Hey guys, I am wanting to start a small duck and goose hunting guiding service within the next year or 2 in Western MN. I am just looking for some help on finding a name for our guiding service. I have a few picked out but I would just like some input on what you guys think. Let me hear your ideas! Thanks Guys!


----------



## blhunter3 (May 5, 2007)

This will get interesting. oke:


----------



## ZSteckler12 (Jun 26, 2013)

Fearhered and lethal


----------



## SkunkNipples (Jul 13, 2012)

U Pay - U Hunt


----------



## Gunny (Aug 18, 2005)

Great...!

Please lease up the remaining land out in western Minnesota that is currently available to free lancers so nobody can hunt it without a guide...

You would be doing us all a favor, and most of us would really appreciate it...

Good luck with the name of your guide service...

#EFFME


----------



## jpallen14 (Nov 28, 2005)

Pay to Slay Outfitters.....Making your day so we can ruin someones elses opportunity


----------



## WingedShooter7 (Oct 28, 2005)

"Taking Advantage Guide Service" Taking advantage of mother natures resources while taking away remaining opportunity from free lance hunters, all while providing myself a source of income.


----------



## kaczman (Aug 7, 2010)

Might as well just lock this one up guys. nothing good is going to come from this


----------



## Beavis (Jan 30, 2012)

HANSEN OUTDOORS!!!!!

hes only the biggest d-bag of a so called goose guide in SW MN. Guy know literally nothing about hunting, maybe kills 20 birds a year himself. cant imagine how many his so called "clients" kill.

so if youre starting a guide service at least be able to out down birds for your clients, word of the wise.


----------



## the professor (Oct 13, 2006)

Work for a few years for any of the 10 guides already running around western MN and then see what you think.

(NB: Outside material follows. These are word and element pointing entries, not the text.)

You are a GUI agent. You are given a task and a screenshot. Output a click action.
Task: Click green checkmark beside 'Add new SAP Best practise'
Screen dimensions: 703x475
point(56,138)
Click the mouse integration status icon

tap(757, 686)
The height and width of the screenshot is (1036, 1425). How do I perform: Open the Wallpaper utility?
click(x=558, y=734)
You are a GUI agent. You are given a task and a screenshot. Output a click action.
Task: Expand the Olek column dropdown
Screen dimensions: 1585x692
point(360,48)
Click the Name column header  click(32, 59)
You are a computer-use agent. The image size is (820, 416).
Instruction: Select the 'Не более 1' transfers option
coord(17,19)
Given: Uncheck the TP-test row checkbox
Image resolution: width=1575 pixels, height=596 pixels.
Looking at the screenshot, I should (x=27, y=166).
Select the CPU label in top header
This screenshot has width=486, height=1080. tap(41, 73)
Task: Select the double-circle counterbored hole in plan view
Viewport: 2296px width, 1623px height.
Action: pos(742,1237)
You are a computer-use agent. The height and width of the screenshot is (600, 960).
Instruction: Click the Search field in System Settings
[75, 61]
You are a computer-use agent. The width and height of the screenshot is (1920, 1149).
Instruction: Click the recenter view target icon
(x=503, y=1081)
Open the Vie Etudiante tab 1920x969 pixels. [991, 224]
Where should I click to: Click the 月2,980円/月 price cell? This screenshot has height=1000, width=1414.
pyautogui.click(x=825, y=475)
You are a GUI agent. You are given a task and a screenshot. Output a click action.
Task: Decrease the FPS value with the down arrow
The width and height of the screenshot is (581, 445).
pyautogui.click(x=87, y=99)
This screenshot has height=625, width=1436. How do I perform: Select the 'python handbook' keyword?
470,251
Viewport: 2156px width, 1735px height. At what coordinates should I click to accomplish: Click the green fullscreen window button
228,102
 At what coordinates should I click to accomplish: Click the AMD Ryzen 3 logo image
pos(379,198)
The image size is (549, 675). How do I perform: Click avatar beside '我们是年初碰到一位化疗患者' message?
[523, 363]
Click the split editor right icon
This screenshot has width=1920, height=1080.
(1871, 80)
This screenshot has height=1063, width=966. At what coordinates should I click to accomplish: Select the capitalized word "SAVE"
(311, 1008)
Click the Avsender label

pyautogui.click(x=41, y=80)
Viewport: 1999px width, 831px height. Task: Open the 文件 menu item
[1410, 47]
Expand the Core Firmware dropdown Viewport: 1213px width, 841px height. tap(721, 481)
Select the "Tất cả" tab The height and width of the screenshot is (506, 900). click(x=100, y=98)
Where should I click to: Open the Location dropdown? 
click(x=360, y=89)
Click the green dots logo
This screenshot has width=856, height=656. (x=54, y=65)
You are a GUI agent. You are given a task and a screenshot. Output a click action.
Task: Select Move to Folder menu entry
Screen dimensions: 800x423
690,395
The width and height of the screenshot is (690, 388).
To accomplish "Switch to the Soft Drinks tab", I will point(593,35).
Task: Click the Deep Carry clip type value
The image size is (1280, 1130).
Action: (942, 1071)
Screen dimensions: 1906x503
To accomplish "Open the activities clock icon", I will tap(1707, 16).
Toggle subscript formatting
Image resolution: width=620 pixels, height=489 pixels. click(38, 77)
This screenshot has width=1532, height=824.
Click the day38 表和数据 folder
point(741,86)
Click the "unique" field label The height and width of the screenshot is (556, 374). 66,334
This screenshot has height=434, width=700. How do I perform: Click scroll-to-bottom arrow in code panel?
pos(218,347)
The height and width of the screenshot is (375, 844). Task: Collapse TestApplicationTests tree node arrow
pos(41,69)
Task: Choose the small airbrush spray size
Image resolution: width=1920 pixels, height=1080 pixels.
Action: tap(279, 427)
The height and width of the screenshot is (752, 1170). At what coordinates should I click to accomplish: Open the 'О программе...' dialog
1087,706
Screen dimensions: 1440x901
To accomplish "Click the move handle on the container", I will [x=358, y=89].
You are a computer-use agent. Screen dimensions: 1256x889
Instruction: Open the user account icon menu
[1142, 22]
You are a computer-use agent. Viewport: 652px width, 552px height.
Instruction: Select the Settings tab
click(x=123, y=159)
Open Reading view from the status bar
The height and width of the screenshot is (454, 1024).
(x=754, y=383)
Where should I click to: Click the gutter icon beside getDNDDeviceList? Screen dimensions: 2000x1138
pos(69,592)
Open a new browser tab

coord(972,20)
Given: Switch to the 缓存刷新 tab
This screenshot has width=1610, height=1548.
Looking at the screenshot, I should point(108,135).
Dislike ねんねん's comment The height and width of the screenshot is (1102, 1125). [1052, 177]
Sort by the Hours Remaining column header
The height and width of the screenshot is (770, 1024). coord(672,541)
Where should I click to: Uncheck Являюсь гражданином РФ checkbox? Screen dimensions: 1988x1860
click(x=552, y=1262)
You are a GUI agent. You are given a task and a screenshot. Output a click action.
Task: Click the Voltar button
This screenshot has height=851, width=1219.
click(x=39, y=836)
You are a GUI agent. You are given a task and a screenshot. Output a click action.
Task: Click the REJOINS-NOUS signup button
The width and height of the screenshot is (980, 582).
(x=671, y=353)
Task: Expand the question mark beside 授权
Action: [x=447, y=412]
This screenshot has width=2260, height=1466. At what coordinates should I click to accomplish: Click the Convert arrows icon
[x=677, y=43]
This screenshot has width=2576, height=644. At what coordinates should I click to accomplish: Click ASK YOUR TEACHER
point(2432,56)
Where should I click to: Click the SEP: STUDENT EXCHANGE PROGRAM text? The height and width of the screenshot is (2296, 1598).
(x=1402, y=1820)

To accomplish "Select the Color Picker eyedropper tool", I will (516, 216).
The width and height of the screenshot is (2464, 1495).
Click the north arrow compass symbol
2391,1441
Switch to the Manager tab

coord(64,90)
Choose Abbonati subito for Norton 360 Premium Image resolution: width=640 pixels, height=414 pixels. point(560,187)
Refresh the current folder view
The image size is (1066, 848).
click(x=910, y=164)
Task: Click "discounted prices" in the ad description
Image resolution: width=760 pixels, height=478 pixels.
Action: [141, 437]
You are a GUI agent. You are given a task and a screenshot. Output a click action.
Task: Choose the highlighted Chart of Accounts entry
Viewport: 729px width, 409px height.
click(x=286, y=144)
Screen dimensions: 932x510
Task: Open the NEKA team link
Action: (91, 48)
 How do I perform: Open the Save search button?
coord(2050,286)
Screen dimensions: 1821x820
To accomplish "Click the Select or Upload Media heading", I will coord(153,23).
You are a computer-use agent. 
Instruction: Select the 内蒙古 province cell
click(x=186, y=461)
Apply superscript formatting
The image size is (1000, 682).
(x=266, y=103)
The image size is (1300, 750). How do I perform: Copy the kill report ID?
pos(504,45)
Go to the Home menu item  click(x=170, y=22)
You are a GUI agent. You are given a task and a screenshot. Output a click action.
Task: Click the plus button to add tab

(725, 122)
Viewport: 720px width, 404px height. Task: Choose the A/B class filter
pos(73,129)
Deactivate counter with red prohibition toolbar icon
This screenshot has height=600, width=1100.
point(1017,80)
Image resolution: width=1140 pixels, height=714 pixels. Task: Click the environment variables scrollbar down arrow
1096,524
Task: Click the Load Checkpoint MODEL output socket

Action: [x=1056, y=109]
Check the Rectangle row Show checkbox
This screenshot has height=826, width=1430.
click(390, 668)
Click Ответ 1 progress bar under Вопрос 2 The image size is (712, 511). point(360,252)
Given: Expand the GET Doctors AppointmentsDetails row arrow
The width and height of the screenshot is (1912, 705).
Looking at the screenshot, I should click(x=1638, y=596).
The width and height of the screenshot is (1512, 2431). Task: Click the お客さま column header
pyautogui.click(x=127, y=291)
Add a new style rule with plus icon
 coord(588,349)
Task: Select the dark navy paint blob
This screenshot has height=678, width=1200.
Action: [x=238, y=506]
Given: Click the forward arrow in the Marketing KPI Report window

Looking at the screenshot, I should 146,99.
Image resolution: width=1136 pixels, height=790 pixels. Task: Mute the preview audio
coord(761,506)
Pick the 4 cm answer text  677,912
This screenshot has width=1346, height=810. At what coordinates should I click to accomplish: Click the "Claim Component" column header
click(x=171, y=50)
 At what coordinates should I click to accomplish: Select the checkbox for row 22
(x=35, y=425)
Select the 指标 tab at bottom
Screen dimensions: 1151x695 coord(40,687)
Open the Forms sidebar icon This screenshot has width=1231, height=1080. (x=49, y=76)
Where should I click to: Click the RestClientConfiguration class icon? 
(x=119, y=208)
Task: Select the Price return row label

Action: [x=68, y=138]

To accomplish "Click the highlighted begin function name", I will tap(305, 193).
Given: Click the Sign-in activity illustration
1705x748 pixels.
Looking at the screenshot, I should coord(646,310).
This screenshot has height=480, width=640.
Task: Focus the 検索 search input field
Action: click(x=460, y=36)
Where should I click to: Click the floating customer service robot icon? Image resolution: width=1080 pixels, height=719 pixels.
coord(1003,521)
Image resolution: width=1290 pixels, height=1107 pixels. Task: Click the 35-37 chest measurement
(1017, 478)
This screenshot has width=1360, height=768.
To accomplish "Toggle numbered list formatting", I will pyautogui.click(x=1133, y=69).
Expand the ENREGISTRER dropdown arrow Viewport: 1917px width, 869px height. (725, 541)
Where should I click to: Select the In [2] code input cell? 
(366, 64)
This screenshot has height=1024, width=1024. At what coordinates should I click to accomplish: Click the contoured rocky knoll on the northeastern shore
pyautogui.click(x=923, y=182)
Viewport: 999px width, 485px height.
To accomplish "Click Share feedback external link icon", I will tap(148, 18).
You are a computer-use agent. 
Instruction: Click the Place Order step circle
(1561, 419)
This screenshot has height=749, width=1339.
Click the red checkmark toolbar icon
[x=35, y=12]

I'm sure you'll enjoy going behind people's backs for permission, tresspassing, posting specific hunt locations on video so everybody else can then go flock to that new area, sneak clients onto private land "just buddy hunting", and generally get laughed at by all the locals for your vehicle and trailer full of stickers, camo, bling, whatever.


----------



## fieldgeneral (Feb 12, 2013)

Don't bother you won't be welcome guides suck!


----------



## blhunter3 (May 5, 2007)

Awesome. Lots of love here.


----------



## Sasha and Abby (May 11, 2004)

Locked


----------